### Saved entries
# # #

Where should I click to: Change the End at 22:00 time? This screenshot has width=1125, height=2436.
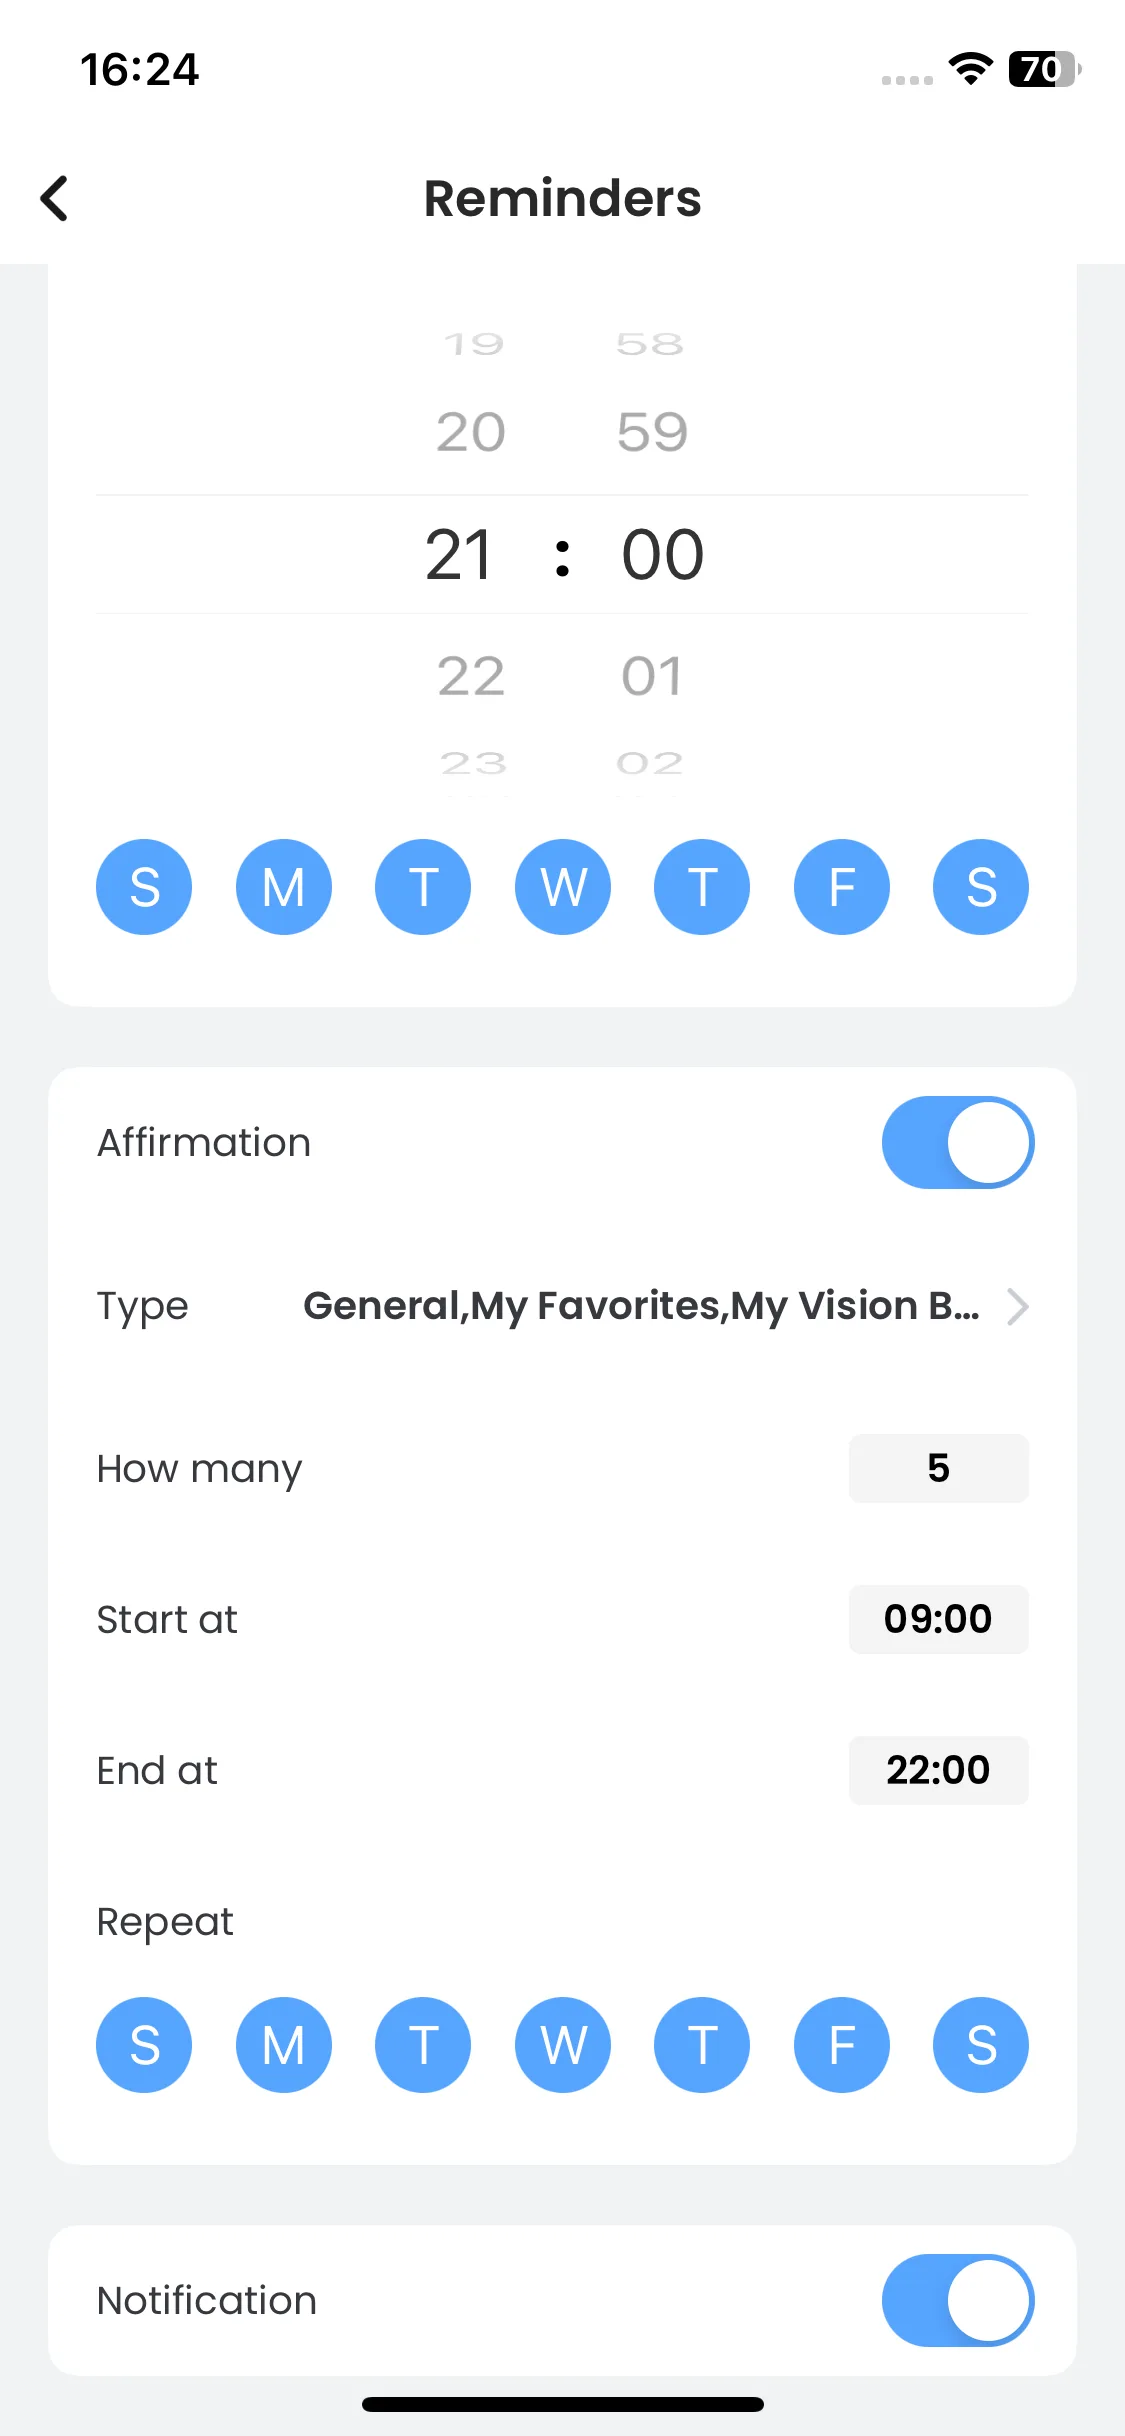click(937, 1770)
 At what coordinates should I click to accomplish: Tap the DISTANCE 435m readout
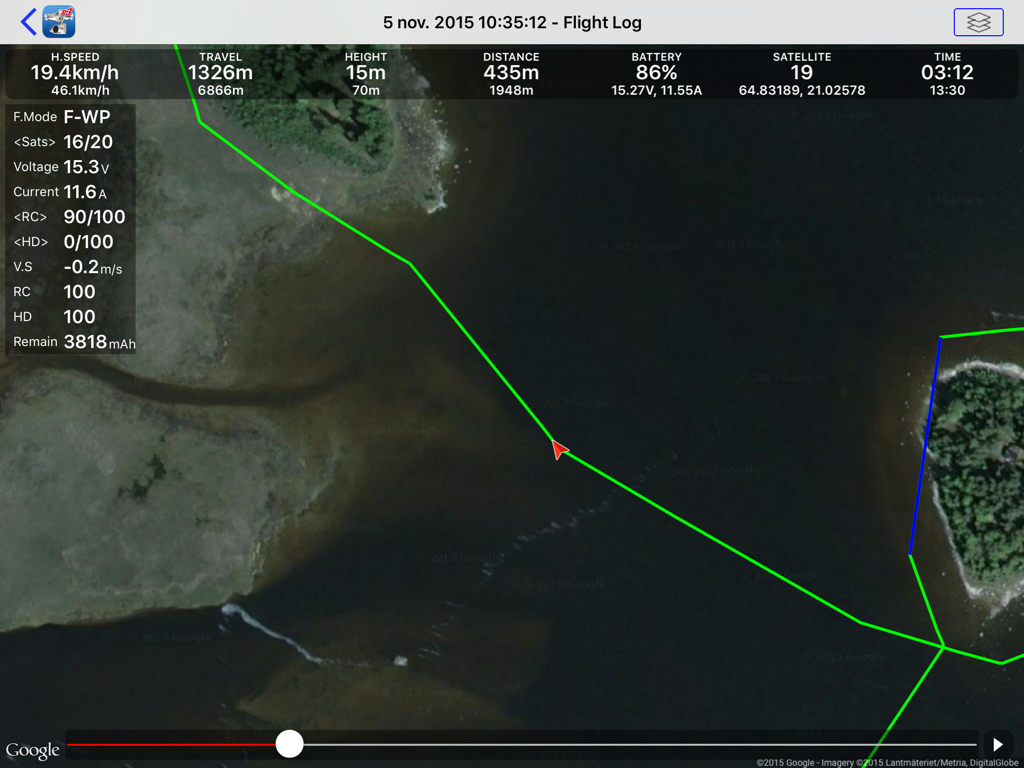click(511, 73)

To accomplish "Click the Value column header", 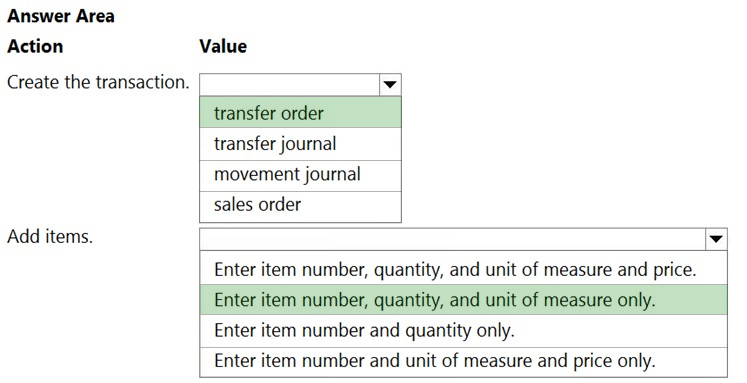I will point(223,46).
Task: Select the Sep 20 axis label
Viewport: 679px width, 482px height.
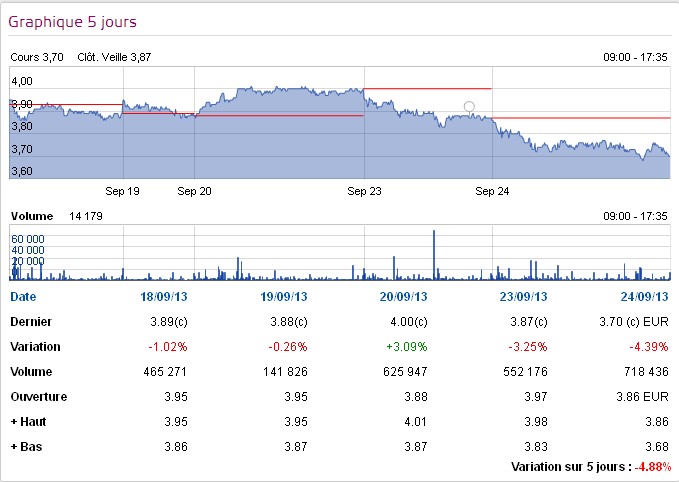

# # #

### Exercise instructions
I need the lines from the one containing "Task: Select the Sep 20 axis label" through the end of the records retyped exactly, with the pictures left out.

### Exercise solution
Task: Select the Sep 20 axis label
Viewport: 679px width, 482px height.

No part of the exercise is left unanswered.